→ **Il problema**
Continua il brano sull'allevamento dei bachi da seta, riprendendo subito dopo la sua ultima frase.

→ **Brano citato**
━━━━━━

Racconta con piglio sicuro Luigia che, poco distante da Colfrancui, una
famiglia riuscì a pagare in anticipo sul pattuito l’acquisto della terra
perché, per una combinazione rara di fatica, abilità e fortuna, ebbe alcuni
raccolti abbondantissimi di bozzoli. “Avevano messo i bachi a filare
persino sui balconi”
Quando arrivavano in casa, i bachi da seta erano dei cosini neri, quasi
invisibili, che poi, poco a poco, diventavano dei bruchi lunghi e grossi
come un dito. Nel primo periodo venivano nutriti con foglia tagliata in
sottili striscioline. Bisognava arrampicarsi sui gelsi ogni giorno per
tagliare i rametti, poi si toglieva il fogliame , tagliarlo e darlo ai bachi
spargendolo delicatamente sulle graticole , le “ grisioe” . Per tagliare la
foglia si usava una strana macchinetta, che forse ha ispirato il
costruttore della prima imballatrice da fieno. Quando i bachi mangiavano, e
questa era un cosa che facevano praticamente di continuo, si sentiva il
rumore prodotto da migliaia di minuscole mandibole al lavoro. Erano
bestioline delicate e bisognose di tepore. Così venivano disposte nelle
cucine, nei solai, nei fienili sopra le stalle, dovunque ci fosse posto. E
guai a produrre odori o fumi strani: i “cavalieri” ne risentivano subito.

━━━━━━

→ **Estratto dei dati**

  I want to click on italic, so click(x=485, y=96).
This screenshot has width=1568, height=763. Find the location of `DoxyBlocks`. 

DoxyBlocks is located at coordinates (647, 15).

━━━━━━

→ **Risultato**
Gli esseri umani si adattavano nel poco spazio che restava.
A questo proposito Rosa ricorda di una casa andata a fuoco a causa di una
stufa accesa per scaldare proprio i bachi.
Se poi capitava una grandinata o una brinata bisognava provvedere in poche
ore.
Gli uomini partivano coi carri o con i camion e andavano a prendere “ la
foglia” anche a 30 km di distanza.
Pietro narra della vita del contadino in quegli anni. Nella stagione dei
bachi da seta la giornata non finiva mai. Oltre ai bachi, che andavano
nutriti ogni 3 o 4 ore , c’erano la stalla, la mungitura, il letame,
e poi il primo sfalcio dell’erba, il fieno, le viti da irrorare …E magari
nel frattempo c’era da occuparsi del mais. Si passava da un lavoro
all’altro senza pause, e quasi sempre a forza di braccia, uomini e donne.
C’è da immaginare che quando andavano a letto cadessero in un sonno di
piombo.
La mattina dopo sveglia alle quattro: i bachi aspettavano.
Secondo Rosa l’allevamento di queste bestiole è finito perché la gente “ si
accorse che poteva vivere anche senza”. Alessandro la pensa diversamente “I
bozzoli non erano pagati più niente e la gente smise di allevarli “. Deve
aver pesato anche l’introduzione di anticrittogamici e prodotti chimici vari
che, entrati nella catena alimentare dei bachi, ne compromettevano il ciclo
vitale. I bachi si ammalavano in massa ( diventavano “bigatti” o “vacche”)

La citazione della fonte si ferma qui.